Terry was only half surprised at the appearance of the Aloxans. When the Druids had greeted them on arrival, she felt under attack in spiritual warfare. Now, although a reluctant participant in a pagan ceremony, she knew in her spirit that they were saying farewell to more than just Richard. So she stepped off of the platform and, followed by the Aloxans, walked slowly up to the funeral boat. Her walk was slow and deliberate; she showed no emotion as she walked up to the end of the pier and her brother’s floating pyre.
The attendants had deftly removed the sheet to reveal Richard’s body lying on top of the boat and bonfire stack.

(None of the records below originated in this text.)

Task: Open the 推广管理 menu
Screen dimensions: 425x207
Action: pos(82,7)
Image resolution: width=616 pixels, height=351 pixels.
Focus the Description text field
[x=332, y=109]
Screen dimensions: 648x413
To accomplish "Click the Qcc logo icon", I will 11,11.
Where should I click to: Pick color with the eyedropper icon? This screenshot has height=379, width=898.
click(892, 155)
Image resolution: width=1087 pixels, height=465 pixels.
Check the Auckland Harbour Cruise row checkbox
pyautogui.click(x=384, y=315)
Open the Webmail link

One of the shamans handed her the evergreen spray, a spray of pine branches tied together with a white ribbon and with a white orchid for a bow. Terry had to crouch down to get close enough to the boat, which was below dock level, but her efforts paid off; she released the spray, which landed softly on his chest. She stood up straight, looked at her brother one more time, bowed, then turned about and returned to the platform in the same way she came.

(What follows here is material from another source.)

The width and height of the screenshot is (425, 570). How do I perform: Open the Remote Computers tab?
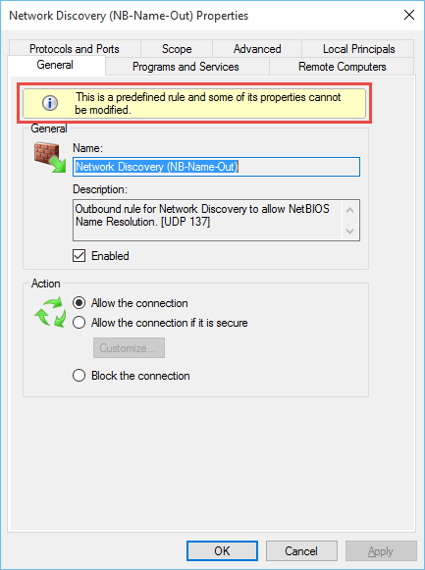pos(342,67)
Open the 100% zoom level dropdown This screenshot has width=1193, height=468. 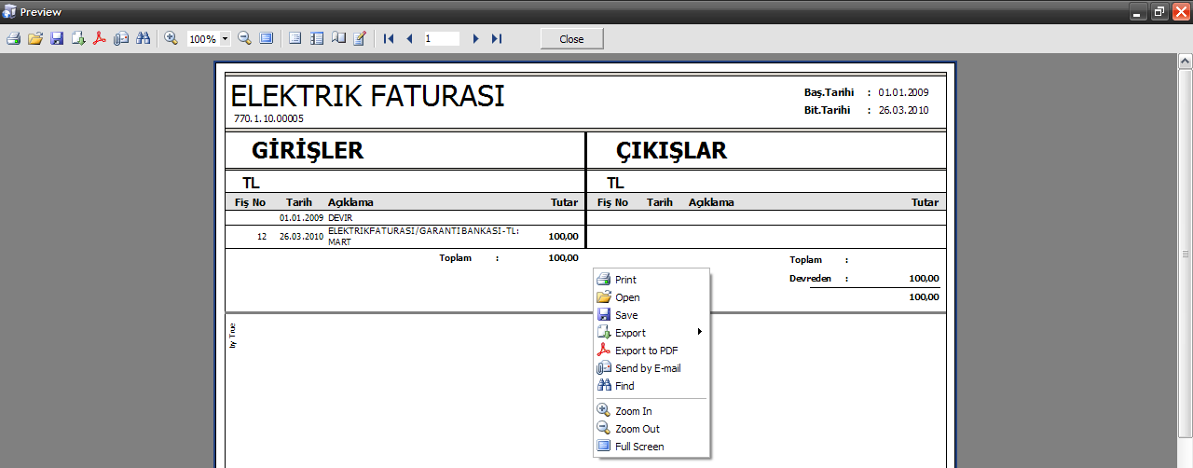[226, 39]
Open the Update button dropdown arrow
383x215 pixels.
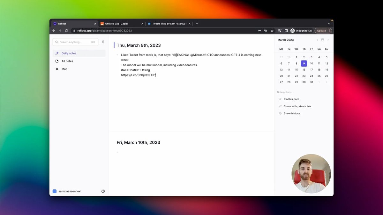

Seamus Gallen, the chief Druid priest, came forth and gave one final chanted prayer. As with all of the songs for the ceremony, it was in Gaelic; Beran had always used Latin. Once Gallen stepped aside, the attendants cut the lines that tied the boat to the dock, took gaffs and positioned themselves to shove the boat off. At the same time two Druid priestesses, who had been stationed on the end of each line, took their torches and threw them at the boat while the attendants shoved the boat away from the pier with the gaffs.

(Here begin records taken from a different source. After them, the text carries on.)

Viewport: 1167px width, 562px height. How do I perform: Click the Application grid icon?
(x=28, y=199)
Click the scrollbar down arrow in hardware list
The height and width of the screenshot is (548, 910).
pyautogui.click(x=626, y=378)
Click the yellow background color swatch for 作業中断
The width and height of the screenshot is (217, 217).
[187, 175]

The waste oil they had drenched the boat with did the trick; the boat nearly exploded into flame. Those on the platform had no trouble seeing the flames even when the boat was near the dock. As it went further into the water, they could see the flames rising, its light shining on their faces.
The burning boat brought back too many memories for Darlene; she was overcome with grief, and embracing her husband she buried herself in him, sobbing. George was also in tears, partially for his wife, partially because his two brothers had also been sent off in this way. As she had done all along, Terry showed no emotion except now for the tears that rolled down her face.
With the ship aflame, the Druids sang their farewell chorus, which only added to the sadness of the scene, and then processed inland as they had come. As the flames consumed the ship, the platform dismissed itself and everyone returned in silence to whatever dwelling was theirs at the time.
Across the lake, Andy Dell and some of his men decided to watch the ceremony with Eleanor Marlowe and Ernie. The Verecundans still had a radio station operating, so they broadcast the ceremony on radio; they could both hear and see the proceedings, albeit at a distance, from the back yard of the home. Ernie was as overcome with grief as Darlene, but Andy thought he saw a tear coming from Eleanor’s eye.